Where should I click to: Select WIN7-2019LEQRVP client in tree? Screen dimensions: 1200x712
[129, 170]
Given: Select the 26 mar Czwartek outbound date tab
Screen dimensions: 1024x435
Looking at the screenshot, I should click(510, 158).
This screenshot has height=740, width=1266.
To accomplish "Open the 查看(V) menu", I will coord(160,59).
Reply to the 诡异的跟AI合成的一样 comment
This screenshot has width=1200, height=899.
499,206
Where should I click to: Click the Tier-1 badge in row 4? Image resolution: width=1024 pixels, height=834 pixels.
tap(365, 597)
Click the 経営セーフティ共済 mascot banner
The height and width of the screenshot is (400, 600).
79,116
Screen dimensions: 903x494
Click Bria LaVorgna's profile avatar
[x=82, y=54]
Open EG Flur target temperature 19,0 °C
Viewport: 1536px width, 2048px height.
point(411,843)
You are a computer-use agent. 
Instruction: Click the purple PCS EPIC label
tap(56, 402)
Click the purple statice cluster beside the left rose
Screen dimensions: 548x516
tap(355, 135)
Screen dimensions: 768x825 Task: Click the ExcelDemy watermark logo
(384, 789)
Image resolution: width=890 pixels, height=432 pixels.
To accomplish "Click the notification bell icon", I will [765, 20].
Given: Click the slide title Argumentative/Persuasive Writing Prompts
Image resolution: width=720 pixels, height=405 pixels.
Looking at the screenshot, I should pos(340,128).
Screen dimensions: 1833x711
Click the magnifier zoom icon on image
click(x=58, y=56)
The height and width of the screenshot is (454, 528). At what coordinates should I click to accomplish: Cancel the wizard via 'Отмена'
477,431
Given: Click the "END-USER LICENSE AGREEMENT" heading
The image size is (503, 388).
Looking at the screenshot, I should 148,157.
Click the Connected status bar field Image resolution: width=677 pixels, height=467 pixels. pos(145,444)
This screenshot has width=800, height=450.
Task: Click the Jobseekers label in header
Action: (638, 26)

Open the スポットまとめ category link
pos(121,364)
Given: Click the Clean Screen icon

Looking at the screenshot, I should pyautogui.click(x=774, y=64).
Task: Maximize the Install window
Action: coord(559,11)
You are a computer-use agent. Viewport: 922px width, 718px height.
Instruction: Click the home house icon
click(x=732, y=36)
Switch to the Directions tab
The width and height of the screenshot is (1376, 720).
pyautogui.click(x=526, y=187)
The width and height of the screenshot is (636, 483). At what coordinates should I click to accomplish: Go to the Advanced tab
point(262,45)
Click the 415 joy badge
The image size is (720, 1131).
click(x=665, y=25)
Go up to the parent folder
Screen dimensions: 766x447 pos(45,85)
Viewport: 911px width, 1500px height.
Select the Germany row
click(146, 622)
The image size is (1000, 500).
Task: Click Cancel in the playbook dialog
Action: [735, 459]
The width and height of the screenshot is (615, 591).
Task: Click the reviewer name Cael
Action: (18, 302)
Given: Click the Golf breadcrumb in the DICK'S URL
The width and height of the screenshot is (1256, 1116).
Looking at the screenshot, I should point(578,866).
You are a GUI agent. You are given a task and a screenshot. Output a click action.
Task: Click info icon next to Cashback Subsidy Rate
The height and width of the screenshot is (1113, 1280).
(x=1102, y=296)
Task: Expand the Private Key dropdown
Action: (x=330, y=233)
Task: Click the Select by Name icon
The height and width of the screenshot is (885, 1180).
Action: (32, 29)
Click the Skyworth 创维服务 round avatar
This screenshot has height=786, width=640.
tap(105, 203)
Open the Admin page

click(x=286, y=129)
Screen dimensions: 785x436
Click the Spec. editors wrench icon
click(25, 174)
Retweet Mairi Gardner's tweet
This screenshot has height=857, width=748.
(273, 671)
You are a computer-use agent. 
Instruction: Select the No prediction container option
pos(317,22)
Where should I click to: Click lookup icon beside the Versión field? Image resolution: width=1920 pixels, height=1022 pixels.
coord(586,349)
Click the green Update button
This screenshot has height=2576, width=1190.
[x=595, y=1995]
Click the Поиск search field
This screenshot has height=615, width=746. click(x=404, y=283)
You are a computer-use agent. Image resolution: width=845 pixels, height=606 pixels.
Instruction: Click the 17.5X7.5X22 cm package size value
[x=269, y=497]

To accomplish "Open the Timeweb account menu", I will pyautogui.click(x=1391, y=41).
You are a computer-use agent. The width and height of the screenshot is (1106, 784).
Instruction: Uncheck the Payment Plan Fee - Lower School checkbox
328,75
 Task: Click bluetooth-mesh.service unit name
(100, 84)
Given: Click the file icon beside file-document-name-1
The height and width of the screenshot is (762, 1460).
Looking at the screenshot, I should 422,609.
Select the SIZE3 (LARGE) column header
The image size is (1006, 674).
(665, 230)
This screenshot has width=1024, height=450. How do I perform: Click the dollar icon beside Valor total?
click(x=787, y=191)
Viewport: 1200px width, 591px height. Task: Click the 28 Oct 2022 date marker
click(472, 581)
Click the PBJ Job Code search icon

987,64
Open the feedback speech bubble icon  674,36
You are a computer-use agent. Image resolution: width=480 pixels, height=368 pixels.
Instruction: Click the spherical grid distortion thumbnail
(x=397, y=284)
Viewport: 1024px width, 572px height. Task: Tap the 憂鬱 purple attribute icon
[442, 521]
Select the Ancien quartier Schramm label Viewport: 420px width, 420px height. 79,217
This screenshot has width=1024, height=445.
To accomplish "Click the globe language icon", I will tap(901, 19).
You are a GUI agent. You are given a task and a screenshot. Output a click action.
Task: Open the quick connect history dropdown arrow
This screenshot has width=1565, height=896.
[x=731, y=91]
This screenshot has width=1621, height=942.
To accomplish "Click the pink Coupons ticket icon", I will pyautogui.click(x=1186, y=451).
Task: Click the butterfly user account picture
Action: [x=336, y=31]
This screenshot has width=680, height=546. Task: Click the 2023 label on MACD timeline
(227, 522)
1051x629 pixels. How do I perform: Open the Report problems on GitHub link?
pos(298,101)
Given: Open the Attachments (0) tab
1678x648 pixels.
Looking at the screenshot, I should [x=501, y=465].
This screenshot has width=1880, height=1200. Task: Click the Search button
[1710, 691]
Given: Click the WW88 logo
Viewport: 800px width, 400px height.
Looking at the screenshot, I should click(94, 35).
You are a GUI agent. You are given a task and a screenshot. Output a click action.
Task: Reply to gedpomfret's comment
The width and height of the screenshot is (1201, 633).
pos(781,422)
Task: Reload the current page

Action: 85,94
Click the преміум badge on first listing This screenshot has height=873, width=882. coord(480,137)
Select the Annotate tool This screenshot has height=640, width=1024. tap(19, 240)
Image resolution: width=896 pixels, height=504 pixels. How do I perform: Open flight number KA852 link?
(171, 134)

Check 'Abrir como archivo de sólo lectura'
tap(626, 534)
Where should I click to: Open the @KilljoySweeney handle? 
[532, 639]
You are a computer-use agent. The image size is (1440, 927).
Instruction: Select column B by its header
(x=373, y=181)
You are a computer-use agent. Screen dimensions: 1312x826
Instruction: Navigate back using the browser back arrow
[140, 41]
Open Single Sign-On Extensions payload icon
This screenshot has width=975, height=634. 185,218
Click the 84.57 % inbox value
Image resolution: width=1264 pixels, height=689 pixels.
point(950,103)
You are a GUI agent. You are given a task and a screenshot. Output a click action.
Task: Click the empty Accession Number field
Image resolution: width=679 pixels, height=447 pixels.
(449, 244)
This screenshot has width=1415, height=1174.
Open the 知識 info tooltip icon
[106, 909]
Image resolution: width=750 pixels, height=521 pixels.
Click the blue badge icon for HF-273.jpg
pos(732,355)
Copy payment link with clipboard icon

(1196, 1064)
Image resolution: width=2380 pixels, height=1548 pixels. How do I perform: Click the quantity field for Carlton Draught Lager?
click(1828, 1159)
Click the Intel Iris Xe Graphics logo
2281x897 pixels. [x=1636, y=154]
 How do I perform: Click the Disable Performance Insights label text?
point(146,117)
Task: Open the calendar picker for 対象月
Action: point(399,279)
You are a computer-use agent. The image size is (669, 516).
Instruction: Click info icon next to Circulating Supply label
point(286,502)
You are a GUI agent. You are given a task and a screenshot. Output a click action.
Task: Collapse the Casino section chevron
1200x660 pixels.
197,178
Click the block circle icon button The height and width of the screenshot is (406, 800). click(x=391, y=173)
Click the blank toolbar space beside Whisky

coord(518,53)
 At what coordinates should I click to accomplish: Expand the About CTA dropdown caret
════
### ASSIGNMENT:
All lines above between those holding "You are a computer-use agent. The image size is (669, 516)." and "Click the block", inclusive, must be set down unchanged, and no other line may be included.

### RESULT OF THE TASK:
You are a computer-use agent. The image size is (669, 516).
Instruction: Click info icon next to Circulating Supply label
point(286,502)
You are a GUI agent. You are given a task and a screenshot. Output a click action.
Task: Collapse the Casino section chevron
1200x660 pixels.
197,178
Click the block circle icon button The height and width of the screenshot is (406, 800). click(x=391, y=173)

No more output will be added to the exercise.